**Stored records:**
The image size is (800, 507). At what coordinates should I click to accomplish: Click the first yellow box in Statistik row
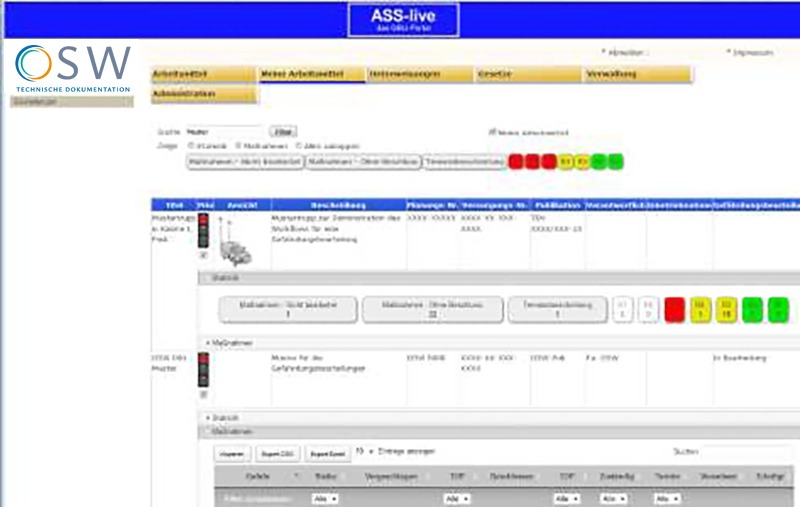[x=700, y=309]
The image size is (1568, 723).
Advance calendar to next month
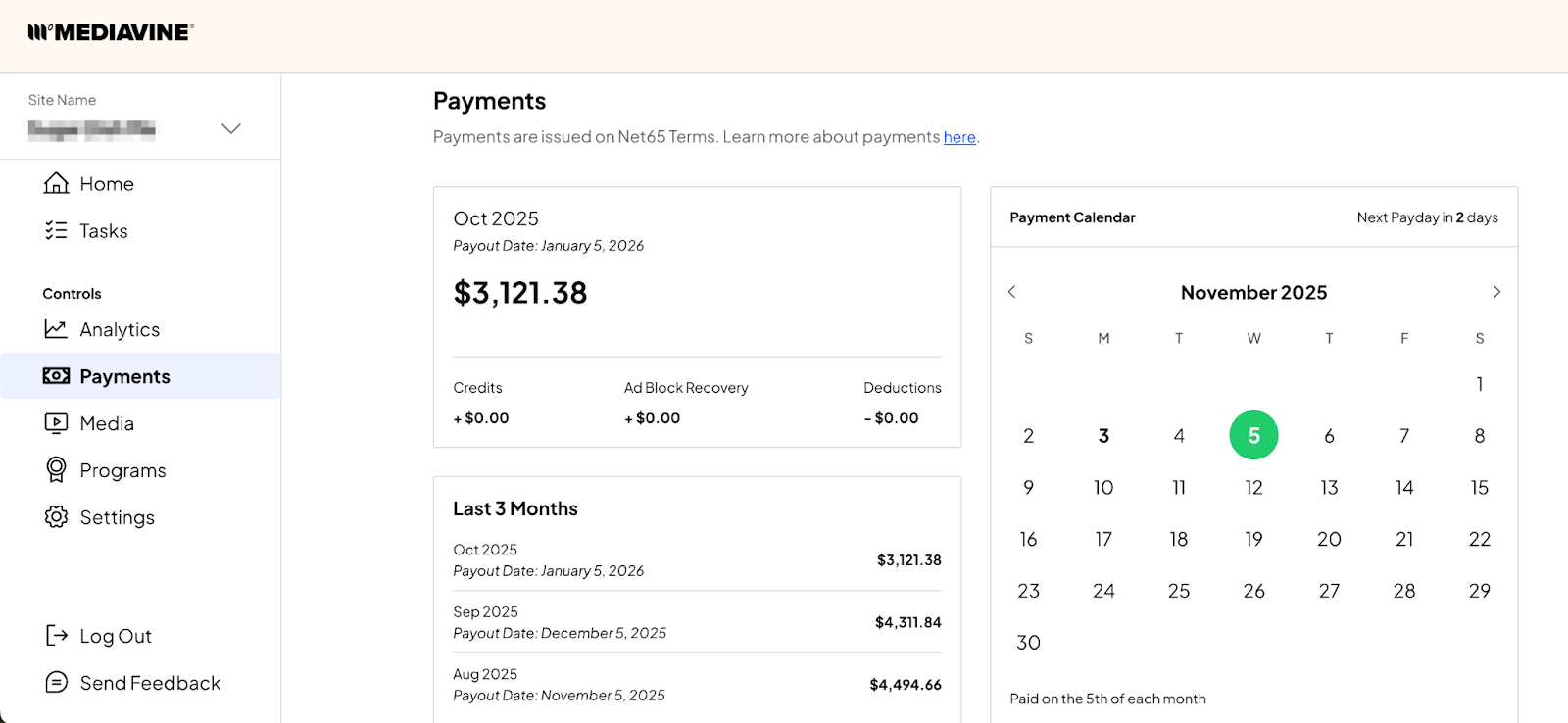[x=1496, y=292]
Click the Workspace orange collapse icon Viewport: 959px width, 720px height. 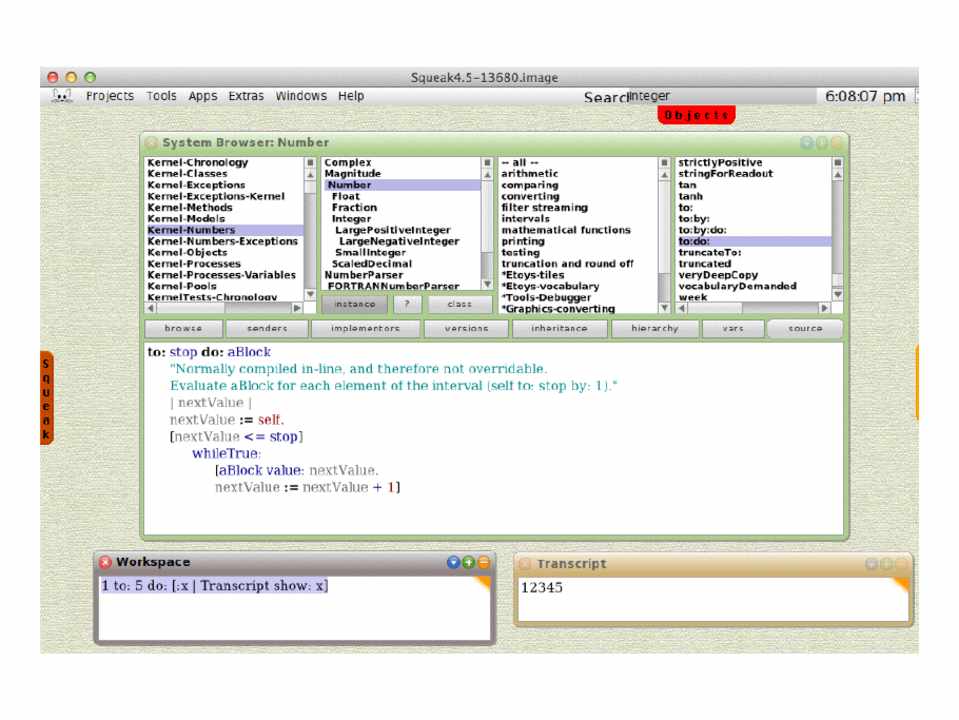[482, 563]
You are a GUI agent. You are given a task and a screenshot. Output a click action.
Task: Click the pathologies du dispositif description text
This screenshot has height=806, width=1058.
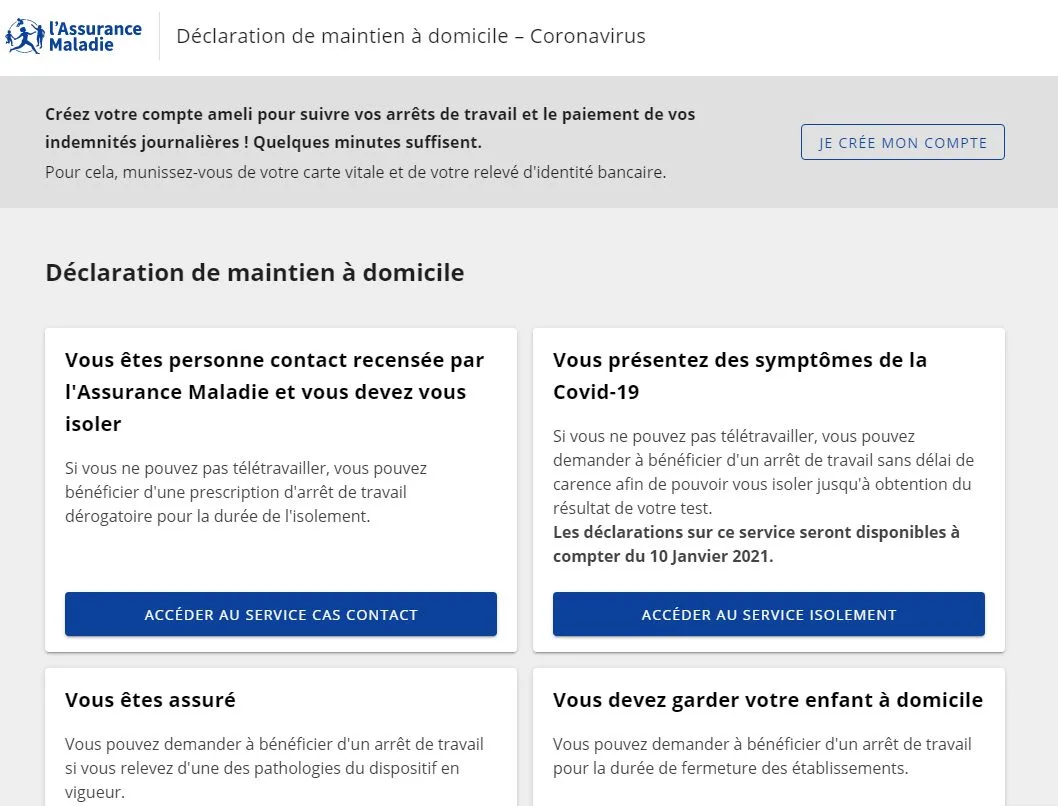coord(274,768)
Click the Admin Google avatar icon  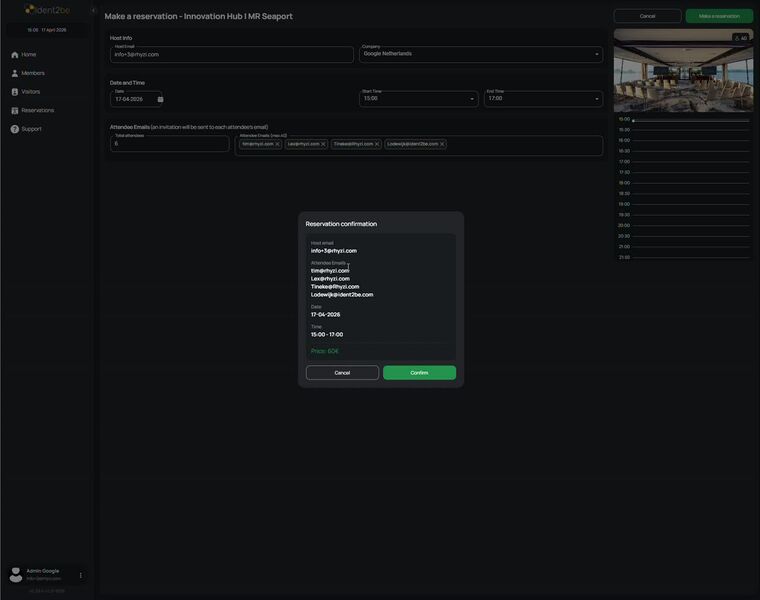pyautogui.click(x=16, y=575)
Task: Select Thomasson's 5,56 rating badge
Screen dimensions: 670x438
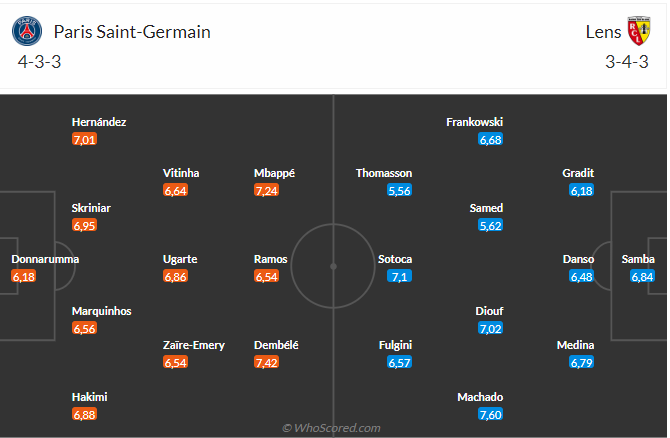Action: (399, 190)
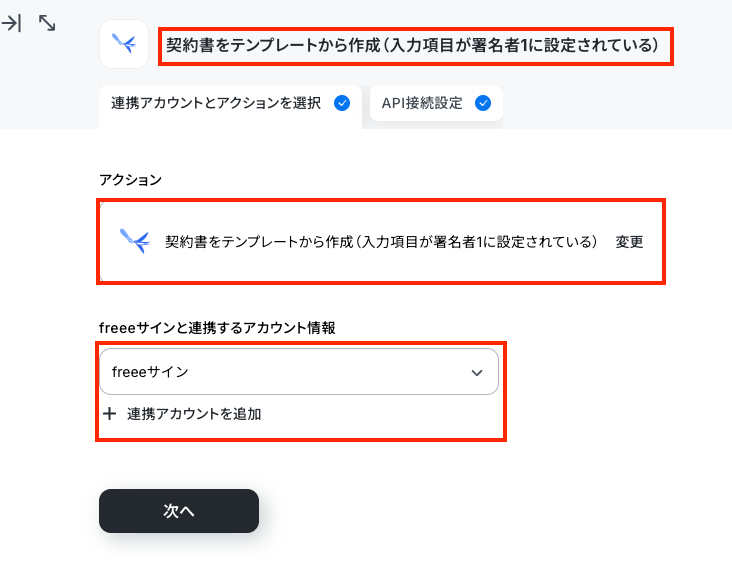
Task: Proceed with the 次へ button
Action: (x=179, y=511)
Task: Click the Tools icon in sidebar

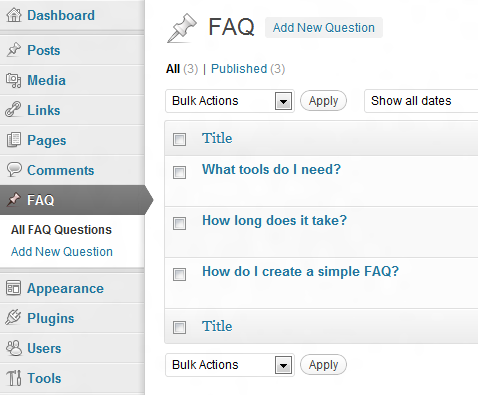Action: click(x=14, y=378)
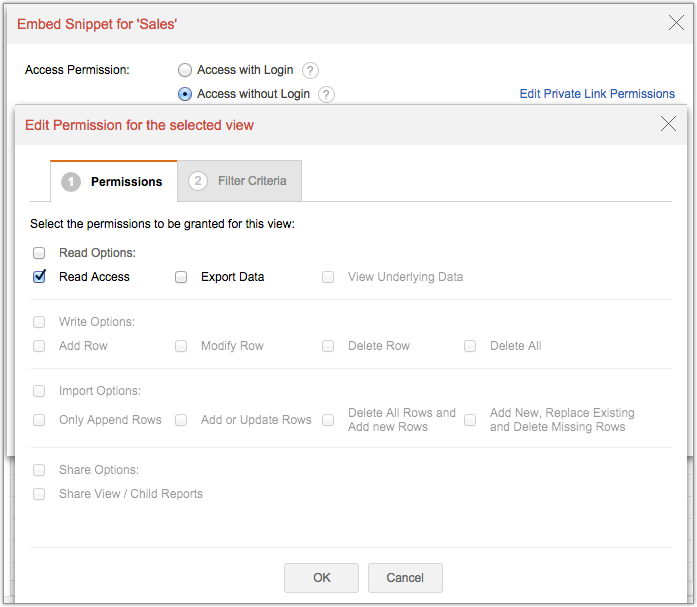Image resolution: width=697 pixels, height=607 pixels.
Task: Click help icon beside Access with Login
Action: 310,70
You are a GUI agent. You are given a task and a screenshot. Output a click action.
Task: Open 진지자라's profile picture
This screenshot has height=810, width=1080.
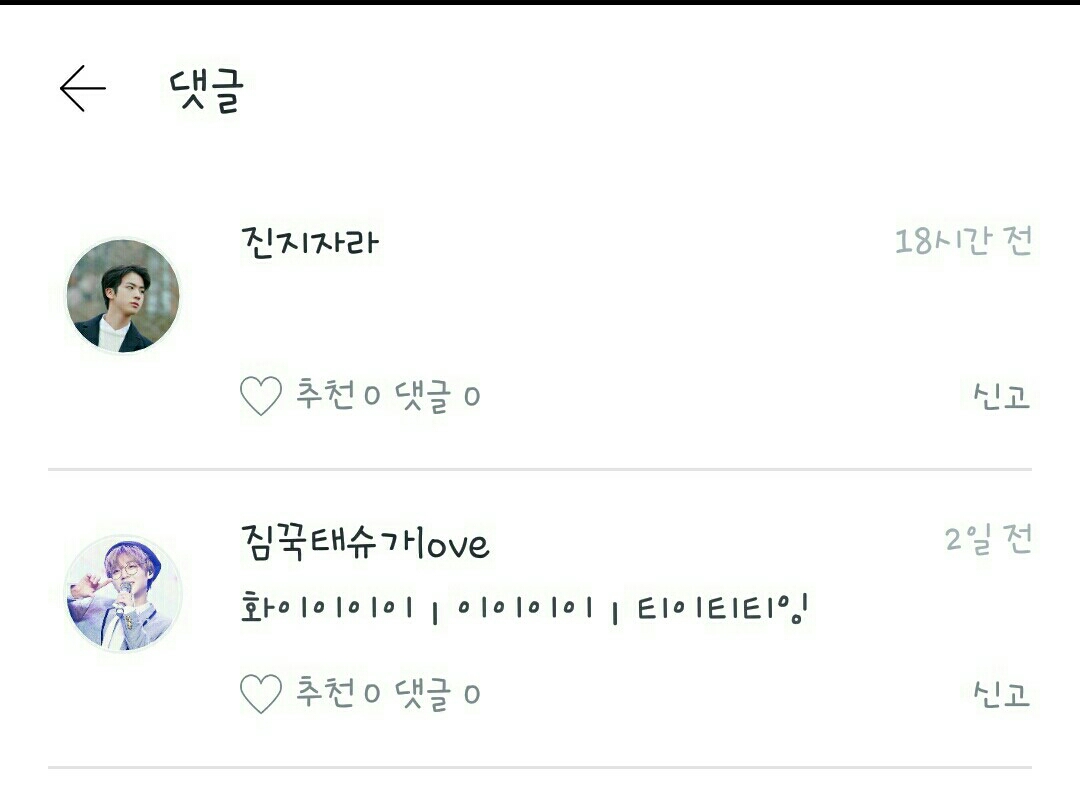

**Task objective:** In the entries above, find the line containing "Task: Open 진지자라's profile picture". Transcribe it and every later line to the end, exactly, and leave out the pictures.

**Response for this exercise:**
Task: Open 진지자라's profile picture
This screenshot has height=810, width=1080.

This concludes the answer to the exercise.